By Bill Gertz INSIDE THE RING

Test ban treaty sought

The Obama administration has launched a new effort to win ratification of the Comprehensive Nuclear Test Ban Treaty, known as CTBT, which was voted down by the Senate in 1999.

The effort is being led by Jon Wolfsthal, an arms-control specialist at two think tanks until he became a national-security aide to Vice President Joseph R. Biden Jr. and a staffer on the White House National Security Council in January.

Mr. Wolfsthal was making the rounds in the Senate on Wednesday, checking to see if the administration can drum up the 67 votes needed - a two-thirds majority - to ratify the treaty, which prevents underground nuclear tests.

Congressional and administration officials said the CTBT ratification effort is part of the administration's new emphasis on reaching arms-control agreements. The officials said the intelligence community is working on a National Intelligence Estimate that the administration hopes will bolster ratification efforts, and a federal scientific study also is being done as part of the push. The officials spoke on condition of anonymity because they are not authorized to speak on the record.
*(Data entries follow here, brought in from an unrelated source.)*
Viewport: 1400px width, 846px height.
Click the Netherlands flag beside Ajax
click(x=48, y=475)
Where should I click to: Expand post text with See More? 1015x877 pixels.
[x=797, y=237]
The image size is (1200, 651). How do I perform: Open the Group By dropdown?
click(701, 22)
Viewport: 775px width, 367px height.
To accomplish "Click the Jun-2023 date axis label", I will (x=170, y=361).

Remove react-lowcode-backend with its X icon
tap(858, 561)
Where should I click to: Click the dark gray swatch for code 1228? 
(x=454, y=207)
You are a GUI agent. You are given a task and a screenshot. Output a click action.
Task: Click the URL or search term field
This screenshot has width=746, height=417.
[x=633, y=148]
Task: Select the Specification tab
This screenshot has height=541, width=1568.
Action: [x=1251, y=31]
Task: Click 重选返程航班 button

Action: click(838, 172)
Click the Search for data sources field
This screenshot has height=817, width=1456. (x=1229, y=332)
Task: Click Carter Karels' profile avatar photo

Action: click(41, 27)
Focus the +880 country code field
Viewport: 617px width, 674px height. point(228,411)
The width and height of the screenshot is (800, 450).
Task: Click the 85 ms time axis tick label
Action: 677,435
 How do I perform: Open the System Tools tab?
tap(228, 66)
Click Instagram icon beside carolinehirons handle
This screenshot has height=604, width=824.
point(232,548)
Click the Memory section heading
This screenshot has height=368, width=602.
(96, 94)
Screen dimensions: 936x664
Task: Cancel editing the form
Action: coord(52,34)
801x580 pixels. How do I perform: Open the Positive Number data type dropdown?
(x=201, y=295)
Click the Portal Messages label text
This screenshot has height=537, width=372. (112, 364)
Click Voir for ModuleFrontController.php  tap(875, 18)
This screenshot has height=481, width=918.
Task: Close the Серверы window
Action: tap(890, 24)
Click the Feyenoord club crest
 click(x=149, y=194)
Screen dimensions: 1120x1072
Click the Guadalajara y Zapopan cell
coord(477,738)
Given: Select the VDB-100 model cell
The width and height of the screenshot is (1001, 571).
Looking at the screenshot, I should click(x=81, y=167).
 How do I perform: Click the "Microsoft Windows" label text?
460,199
A White House spokesman had no immediate comment.

The treaty was rejected on a party-line 51-48 vote in the Senate on Oct. 13, 1999. Republicans opposed the treaty, saying the pact would undermine national security by encouraging nuclear proliferation and preventing the United States from ensuring the reliability of its nuclear stockpile.

Democrats favored the treaty as a needed arms-control agreement to prevent nuclear testing.

Republicans at the time did not have the 60 votes needed to kill the treaty. As a result, the pact was tabled in a procedure that allows it to be brought up again for a future vote.

President Obama said during the presidential campaign that he planned to seek CTBT ratification as a high priority.